Cangiotti Nicolò, Grasso Stefano
Department of Mathematics, Politecnico di Milano, via Bonardi 9, Campus Leonardo, Milan, 20133, Italy.
Lesaffre International, 101 Rue de Menin, Marcq-en-Barœul, 59700, France.
Acta Biotheor. 2025 Aug 1;73(3):11. doi: 10.1007/s10441-025-09500-9.

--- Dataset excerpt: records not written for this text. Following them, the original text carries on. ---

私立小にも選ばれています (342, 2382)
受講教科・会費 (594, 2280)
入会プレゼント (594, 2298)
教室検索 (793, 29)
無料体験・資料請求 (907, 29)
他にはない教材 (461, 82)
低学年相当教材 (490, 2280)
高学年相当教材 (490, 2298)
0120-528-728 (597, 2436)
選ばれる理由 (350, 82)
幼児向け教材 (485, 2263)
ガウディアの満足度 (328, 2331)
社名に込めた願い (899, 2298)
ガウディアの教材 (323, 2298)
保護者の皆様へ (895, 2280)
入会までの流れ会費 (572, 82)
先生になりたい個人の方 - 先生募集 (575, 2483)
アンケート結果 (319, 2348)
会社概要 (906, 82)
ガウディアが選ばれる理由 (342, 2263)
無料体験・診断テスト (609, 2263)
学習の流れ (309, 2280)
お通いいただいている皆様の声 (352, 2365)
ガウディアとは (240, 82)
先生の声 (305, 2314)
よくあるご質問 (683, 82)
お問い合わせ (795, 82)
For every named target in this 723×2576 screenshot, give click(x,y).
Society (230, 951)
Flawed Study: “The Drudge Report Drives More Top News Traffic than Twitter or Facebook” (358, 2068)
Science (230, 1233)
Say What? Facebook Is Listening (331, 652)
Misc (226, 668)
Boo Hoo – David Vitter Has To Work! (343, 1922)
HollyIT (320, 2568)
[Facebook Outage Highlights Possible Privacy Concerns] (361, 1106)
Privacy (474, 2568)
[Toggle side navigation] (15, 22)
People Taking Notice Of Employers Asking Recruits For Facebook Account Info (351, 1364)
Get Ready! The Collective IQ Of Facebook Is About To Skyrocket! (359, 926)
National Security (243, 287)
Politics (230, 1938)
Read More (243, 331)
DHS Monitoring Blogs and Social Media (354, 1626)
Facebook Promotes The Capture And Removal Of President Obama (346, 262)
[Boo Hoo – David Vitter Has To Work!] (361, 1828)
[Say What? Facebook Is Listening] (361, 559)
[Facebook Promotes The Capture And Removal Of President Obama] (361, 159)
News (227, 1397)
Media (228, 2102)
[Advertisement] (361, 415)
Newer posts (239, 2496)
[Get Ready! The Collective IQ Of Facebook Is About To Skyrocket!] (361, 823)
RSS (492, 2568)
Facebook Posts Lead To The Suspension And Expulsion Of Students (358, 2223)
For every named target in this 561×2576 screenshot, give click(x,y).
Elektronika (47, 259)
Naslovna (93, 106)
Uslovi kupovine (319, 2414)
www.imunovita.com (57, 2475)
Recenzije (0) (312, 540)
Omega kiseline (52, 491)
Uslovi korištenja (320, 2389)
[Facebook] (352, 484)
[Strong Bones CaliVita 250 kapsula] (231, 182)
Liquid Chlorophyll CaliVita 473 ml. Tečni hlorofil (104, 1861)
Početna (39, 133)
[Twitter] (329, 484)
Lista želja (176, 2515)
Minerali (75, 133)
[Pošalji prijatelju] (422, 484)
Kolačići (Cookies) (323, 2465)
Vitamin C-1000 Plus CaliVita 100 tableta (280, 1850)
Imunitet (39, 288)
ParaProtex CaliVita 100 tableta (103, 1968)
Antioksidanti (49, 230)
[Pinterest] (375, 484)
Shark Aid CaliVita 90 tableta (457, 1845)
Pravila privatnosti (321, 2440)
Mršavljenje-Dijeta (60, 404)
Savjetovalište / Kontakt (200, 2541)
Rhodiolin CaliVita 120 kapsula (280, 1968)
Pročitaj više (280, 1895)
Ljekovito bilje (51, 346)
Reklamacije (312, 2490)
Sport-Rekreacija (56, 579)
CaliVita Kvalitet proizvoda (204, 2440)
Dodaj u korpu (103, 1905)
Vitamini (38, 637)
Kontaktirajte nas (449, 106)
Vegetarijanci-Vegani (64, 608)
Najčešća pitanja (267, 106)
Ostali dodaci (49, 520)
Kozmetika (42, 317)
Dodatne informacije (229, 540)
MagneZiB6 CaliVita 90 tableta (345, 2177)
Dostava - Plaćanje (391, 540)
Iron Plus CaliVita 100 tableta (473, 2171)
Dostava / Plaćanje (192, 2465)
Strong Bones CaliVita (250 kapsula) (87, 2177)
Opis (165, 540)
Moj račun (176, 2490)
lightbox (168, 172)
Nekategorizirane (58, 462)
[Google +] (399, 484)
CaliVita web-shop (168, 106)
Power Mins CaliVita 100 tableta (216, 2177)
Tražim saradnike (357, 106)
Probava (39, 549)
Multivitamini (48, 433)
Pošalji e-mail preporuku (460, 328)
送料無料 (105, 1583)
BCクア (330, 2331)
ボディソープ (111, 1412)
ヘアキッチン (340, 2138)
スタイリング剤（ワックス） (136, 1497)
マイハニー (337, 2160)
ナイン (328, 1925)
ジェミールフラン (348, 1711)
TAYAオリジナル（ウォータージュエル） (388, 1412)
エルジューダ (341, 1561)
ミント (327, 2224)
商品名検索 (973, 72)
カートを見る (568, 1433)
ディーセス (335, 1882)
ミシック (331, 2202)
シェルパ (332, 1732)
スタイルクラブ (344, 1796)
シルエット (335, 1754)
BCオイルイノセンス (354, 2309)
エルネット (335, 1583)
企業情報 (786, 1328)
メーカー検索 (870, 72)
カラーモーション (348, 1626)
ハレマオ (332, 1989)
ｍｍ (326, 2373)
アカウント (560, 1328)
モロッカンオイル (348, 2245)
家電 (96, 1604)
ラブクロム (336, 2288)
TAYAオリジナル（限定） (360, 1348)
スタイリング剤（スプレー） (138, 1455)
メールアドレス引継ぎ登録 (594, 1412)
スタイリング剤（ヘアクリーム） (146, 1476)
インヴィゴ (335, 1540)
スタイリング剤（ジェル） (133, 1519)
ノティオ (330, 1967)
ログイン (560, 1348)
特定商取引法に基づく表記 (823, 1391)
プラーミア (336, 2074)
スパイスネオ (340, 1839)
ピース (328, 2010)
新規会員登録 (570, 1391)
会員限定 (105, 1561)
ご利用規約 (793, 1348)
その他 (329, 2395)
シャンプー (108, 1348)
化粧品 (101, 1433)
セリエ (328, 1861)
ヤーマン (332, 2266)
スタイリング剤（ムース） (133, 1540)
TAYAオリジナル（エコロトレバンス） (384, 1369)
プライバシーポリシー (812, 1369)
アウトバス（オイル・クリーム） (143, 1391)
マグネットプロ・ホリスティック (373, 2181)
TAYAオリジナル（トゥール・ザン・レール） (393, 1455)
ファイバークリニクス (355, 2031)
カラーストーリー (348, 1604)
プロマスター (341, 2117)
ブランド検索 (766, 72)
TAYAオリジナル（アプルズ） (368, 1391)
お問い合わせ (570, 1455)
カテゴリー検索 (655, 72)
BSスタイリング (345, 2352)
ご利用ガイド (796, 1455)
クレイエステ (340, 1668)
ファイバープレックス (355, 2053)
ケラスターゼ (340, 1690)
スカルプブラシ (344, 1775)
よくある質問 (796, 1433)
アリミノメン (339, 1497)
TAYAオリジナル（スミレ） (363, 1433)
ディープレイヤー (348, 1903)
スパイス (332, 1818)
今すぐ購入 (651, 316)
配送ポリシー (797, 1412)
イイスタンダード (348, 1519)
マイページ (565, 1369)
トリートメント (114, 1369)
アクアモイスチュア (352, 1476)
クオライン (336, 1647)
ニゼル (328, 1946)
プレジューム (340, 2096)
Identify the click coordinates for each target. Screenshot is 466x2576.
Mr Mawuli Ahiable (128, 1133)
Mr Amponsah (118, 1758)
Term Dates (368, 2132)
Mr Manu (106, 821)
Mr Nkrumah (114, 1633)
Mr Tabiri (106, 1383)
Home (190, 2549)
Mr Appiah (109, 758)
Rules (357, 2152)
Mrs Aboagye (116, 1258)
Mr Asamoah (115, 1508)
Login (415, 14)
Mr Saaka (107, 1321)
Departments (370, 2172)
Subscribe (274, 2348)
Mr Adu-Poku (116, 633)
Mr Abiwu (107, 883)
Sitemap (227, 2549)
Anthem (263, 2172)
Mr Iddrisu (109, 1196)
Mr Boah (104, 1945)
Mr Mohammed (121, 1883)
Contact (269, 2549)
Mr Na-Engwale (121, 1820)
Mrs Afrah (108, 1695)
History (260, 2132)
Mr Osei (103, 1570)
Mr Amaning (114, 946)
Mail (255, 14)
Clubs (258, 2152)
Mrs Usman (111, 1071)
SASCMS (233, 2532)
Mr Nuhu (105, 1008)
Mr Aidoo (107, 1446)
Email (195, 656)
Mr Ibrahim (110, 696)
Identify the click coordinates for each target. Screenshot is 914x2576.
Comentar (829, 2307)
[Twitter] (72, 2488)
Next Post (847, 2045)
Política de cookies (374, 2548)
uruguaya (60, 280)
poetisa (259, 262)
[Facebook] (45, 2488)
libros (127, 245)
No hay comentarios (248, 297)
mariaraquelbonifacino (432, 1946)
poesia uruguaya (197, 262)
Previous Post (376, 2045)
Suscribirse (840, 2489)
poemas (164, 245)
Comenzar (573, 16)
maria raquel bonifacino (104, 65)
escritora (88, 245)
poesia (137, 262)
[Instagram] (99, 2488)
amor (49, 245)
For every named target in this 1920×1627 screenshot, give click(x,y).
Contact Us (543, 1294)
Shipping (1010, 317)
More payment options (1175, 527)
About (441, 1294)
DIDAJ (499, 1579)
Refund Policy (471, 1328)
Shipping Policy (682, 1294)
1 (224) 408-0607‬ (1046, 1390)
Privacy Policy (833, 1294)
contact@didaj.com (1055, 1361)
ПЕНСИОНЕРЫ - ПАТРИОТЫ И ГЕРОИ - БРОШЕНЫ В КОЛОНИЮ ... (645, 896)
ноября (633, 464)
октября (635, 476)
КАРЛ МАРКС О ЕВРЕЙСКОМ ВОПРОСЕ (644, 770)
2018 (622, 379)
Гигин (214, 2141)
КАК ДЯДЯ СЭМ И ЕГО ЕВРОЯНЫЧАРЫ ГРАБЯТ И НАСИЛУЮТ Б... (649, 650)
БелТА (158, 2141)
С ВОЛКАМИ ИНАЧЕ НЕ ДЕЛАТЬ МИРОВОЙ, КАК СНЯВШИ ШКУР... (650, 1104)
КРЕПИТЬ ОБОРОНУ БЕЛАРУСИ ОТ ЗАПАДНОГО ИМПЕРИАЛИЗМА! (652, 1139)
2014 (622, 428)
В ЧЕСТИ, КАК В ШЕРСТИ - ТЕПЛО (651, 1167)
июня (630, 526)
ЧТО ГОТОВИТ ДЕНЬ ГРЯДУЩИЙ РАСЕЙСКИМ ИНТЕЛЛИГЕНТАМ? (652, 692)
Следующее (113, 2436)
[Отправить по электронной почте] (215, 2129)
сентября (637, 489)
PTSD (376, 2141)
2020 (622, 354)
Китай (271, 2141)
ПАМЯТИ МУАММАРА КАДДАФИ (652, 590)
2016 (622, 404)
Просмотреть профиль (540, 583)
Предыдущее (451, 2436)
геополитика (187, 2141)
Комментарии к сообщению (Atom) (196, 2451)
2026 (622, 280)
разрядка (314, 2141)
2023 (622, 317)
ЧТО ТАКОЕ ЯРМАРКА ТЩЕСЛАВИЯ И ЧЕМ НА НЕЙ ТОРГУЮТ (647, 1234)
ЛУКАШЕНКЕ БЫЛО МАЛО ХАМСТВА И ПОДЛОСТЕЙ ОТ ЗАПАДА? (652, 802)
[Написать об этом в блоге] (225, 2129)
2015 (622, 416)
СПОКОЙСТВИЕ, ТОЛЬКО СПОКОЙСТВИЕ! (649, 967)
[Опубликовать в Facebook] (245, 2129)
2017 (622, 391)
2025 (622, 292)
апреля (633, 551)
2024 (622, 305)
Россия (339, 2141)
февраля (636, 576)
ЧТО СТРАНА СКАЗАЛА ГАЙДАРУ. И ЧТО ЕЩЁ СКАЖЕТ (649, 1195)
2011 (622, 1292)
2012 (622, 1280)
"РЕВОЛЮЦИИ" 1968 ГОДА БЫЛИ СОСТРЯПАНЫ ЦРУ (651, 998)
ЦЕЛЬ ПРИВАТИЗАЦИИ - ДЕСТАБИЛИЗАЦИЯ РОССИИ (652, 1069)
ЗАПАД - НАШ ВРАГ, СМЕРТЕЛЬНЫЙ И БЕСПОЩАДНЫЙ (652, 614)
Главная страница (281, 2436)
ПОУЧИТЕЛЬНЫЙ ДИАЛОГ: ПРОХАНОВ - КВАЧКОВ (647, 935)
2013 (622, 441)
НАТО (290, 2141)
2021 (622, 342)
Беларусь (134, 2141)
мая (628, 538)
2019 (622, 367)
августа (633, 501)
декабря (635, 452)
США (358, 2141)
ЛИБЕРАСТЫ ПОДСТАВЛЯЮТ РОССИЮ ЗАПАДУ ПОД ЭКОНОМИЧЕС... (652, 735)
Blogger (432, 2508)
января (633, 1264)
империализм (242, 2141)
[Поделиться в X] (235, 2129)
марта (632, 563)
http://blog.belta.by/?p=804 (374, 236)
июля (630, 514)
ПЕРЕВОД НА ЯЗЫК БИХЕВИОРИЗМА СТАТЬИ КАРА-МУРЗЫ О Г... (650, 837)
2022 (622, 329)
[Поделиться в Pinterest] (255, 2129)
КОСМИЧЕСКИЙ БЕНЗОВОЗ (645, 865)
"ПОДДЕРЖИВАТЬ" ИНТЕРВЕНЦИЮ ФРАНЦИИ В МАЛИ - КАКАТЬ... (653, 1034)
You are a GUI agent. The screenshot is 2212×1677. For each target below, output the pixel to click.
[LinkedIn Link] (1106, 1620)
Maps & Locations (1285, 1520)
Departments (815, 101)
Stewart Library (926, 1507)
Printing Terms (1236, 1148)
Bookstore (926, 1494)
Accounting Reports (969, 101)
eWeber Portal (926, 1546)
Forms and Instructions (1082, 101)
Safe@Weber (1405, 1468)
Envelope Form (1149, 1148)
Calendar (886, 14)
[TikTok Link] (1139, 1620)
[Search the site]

While RNA folding prediction remains challenging, even with machine and deep learning methods, it can also be approached from a topological mathematics perspective. The purpose of the present paper is to elucidate this problem for students and researchers in both the mathematical physics and biology fields, fostering interest in developing novel theoretical and applied solutions that could propel RNA research forward. With this intention, the mathematical method, based on matrix field theory, to compute the topological classification of RNA structures is reviewed. Similarly, McGenus, a computational software that exploits matrix field theory for topological and folding predictions, is examined. To further illustrate the outcomes of this mathematical approach, two types of analyses are performed: the prediction results from McGenus are compared with topological information extracted from experimentally-determined RNA structures, and the topology of RNA structures is investigated for biological significance, both in evolutionary and functional terms. Lastly, we advocate for more research efforts to be conducted at the intersection between physics, mathematics and biology, with a particular focus on the potential contributions that topology can make to the study of RNA folding and structure.
尽管RNA折叠预测仍然具有挑战性,即使使用机器学习和深度学习方法也是如此,但它也可以从拓扑数学的角度来探讨。本文的目的是为数学物理和生物学领域的学生和研究人员阐明这个问题,激发他们对开发新的理论和应用解决方案的兴趣,从而推动RNA研究的发展。出于这个目的,本文回顾了基于矩阵场论计算RNA结构拓扑分类的数学方法。同样,还研究了一种利用矩阵场论进行拓扑和折叠预测的计算软件McGenus。为了进一步说明这种数学方法的结果,进行了两种类型的分析:将McGenus的预测结果与从实验确定的RNA结构中提取的拓扑信息进行比较,并从进化和功能方面研究RNA结构的拓扑学的生物学意义。最后,我们主张在物理、数学和生物学的交叉领域开展更多研究工作,特别关注拓扑学对RNA折叠和结构研究可能做出的贡献。